Dans toutes les communautés que nous servons, nous rencontrons l’ensemble du spectre LGBTI. Souvent, dans le contexte humanitaire, les réfugiés et migrants LGBTI se retrouvent isolés ou marginalisés en raison du manque de compréhension des populations LGBTI, de leur diversité et de leurs vulnérabilités particulières. La formation du personnel, la mise en place d’initiatives «espaces sûrs» et le partage des ressources sont des solutions applicables non seulement dans les Centres de réinstallation des réfugiés mais aussi dans les organisations travaillant dans des environnements d’urgence, dans des camps de réfugiés, auprès des communautés de réfugiés et migrants urbains et pour les services médicaux. Leur inclusion dans des projets futurs permettrait de garantir que l’expérience des migrants et réfugiés LGBTI reste digne à tout moment, et non pas seulement au cours de la réinstallation. L’expérience acquise et les bonnes pratiques développées dans le contexte de la réinstallation donnent déjà certaines indications quant aux moyens de réaliser objectif.

 

Jennifer Rumbach jrumbach@iom.int  travaille pour l’Organisation internationale pour les migrations en tant que directrice du Centre de soutien à la réinstallation d’Asie du Sud. Elle a auparavant été  vice-directrice de l’unité Irak du Centre de soutien à la réinstallation du Moyen-Orient www.iom.int .
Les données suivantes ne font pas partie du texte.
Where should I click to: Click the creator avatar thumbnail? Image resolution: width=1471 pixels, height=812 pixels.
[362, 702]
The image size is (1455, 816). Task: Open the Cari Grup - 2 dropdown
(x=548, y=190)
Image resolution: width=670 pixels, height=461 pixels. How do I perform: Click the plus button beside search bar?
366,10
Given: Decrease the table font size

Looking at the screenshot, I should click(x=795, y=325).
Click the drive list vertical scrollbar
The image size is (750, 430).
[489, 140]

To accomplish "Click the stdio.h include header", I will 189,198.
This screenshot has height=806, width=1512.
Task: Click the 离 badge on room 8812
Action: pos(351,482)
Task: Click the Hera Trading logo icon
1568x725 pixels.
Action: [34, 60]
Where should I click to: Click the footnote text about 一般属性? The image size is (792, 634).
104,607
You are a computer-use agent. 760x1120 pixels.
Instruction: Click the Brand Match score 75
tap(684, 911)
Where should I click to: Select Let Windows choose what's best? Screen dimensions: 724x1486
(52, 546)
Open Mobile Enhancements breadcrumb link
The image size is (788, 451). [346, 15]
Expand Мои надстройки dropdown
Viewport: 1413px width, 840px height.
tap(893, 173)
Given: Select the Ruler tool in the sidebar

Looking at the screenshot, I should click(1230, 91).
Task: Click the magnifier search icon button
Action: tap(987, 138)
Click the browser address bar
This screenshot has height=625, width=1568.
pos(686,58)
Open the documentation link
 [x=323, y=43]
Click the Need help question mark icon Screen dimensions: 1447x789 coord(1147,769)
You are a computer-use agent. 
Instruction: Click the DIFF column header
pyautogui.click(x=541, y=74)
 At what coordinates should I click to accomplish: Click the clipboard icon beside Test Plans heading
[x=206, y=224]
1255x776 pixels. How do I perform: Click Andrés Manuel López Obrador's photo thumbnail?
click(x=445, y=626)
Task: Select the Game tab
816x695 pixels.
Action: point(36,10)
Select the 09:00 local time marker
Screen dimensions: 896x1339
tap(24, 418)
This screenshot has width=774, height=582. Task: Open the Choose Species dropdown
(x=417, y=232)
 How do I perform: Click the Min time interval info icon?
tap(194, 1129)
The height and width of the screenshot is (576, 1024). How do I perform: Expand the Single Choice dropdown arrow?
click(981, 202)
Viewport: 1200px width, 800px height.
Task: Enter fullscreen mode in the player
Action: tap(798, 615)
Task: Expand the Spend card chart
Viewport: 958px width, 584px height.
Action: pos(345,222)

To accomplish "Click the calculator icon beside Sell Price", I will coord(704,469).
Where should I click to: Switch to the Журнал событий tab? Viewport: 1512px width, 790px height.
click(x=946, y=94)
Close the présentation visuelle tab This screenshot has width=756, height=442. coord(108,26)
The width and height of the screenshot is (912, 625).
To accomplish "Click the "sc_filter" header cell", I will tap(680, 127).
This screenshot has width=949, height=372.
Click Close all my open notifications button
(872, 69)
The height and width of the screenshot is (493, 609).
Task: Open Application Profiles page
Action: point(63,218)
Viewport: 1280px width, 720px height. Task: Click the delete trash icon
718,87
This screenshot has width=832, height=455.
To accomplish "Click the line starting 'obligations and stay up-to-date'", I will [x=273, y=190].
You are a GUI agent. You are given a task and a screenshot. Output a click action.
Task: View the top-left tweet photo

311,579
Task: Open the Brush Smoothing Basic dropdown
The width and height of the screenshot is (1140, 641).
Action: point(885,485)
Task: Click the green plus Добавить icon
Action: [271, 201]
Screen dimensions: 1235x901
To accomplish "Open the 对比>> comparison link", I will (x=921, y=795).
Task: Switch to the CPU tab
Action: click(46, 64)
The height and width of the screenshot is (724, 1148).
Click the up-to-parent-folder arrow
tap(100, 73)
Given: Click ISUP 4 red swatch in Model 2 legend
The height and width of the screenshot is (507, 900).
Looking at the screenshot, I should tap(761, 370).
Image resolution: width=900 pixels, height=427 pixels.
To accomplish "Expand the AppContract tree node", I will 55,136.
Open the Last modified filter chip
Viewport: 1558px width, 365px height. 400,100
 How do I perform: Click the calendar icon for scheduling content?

[1] Les neuf Centres de soutien aux réfugiés du Programme d’admissions des réfugiés aux États-Unis sont les suivants: Afrique, Afrique du Nord et Moyen-Orient, Amérique latine, Asie de l’Est, Asie du Sud, Autriche, Cuba, Eurasie et Turquie et Moyen-Orient.

[2] L’OIM administre actuellement les centres d’Afrique du Nord et du Moyen-Orient (basé à Amman, en Jordanie), d’Amérique latine (basé à Quito, en Équateur), d’Asie du Sud (basé à Damak, au Népal) et d’Eurasie (basé à Moscou, en Russie).

[3] Disponible auprès de l’auteur, sur demande.

[4] Une personne qui «défend et soutient les membres d’une communauté autre que la sienne». Centre de ressources sur l’égalité entre les sexes d’UC Berkeley http://geneq.berkeley.edu/lgbt_resources_definiton_of_terms

[6] L’auteure pourra vous fournir conseils et documentation.